§ **Your goal**
According to the mailing-list message below, approximately how many live module graphs appear to exist in the recipient's program?

§ **Source passage**
......
GHC memory usage when typechecking from source vs. loading ModIfaces
Matthew Pickering
matthewtpickering at gmail.com
Fri Mar 28 17:52:32 UTC 2025
Hi Gergo,
I quickly tried building `Cabal` with the master branch. There is precisely
1 ModuleGraph allocated for the home session, and precisely one loaded per
interface loaded into the EPS. No leaky behaviour like you can see in your
eventlogs.
It seems there are about 2000 live module graphs in your program, are you
doing something with the API to create this many?
Cheers,
Matt
On Fri, Mar 28, 2025 at 12:40 PM Matthew Pickering <
matthewtpickering at gmail.com> wrote:
> HI Gergo,
>
> Do you have a (synthetic?) reproducer? You have probably identified some
> memory leak. However, without any means to reproduce it becomes very
> difficult to investigate. I feel like we are getting into very precise
> details now, where speculating is not going to be so useful.
>
> It seems like this is an important thing for you and your company. Is
> there any budget to pay for some investigation? If that was the case then
> some effort could be made to create a synthetic producer and make the
> situation more robust going into the future if your requirements were
> precisely understood.
......
[Element and text location data]
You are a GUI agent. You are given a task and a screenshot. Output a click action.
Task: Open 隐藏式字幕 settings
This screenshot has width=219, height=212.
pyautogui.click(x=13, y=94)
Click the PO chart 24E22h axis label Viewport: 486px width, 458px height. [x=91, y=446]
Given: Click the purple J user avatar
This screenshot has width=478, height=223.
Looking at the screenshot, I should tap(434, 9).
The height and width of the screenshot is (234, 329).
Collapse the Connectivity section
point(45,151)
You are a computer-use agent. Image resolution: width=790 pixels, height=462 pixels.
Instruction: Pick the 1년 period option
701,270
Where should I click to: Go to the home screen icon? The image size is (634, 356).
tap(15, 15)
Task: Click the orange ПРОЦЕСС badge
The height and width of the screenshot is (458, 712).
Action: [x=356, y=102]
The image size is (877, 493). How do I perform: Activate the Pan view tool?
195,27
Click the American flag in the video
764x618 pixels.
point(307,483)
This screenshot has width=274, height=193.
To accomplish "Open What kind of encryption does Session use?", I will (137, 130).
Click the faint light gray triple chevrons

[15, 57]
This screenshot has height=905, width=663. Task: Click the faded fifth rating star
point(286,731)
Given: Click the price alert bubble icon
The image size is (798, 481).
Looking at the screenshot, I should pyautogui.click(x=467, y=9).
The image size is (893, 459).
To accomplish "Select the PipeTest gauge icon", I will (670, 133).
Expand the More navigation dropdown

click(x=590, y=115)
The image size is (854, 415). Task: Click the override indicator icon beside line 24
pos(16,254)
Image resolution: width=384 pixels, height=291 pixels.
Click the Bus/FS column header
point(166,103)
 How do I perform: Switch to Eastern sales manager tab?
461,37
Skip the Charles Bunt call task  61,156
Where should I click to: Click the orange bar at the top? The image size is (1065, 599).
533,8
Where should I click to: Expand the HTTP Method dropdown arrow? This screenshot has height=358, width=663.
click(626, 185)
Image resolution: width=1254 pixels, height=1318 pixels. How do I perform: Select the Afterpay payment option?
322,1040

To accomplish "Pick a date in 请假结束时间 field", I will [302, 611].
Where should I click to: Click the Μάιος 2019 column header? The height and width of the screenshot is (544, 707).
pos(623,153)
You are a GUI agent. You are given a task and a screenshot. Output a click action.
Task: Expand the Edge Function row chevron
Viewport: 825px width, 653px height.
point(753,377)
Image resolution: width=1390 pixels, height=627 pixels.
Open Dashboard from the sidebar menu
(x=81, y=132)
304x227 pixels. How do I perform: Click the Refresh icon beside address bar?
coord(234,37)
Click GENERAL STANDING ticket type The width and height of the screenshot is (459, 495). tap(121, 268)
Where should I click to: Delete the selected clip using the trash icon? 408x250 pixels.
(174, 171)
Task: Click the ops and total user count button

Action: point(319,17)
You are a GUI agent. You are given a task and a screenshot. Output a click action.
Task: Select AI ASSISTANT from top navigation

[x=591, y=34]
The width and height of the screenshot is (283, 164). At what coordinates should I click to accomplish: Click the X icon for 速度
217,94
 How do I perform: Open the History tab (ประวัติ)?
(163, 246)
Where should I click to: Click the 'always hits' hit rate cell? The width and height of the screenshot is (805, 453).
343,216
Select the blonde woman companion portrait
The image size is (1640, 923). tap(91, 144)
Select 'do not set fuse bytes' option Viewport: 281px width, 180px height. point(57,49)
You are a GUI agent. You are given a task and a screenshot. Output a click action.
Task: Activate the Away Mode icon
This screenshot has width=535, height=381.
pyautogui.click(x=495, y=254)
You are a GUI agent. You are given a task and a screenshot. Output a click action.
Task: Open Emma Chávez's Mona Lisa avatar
......
§ **Result of the task**
About 2000.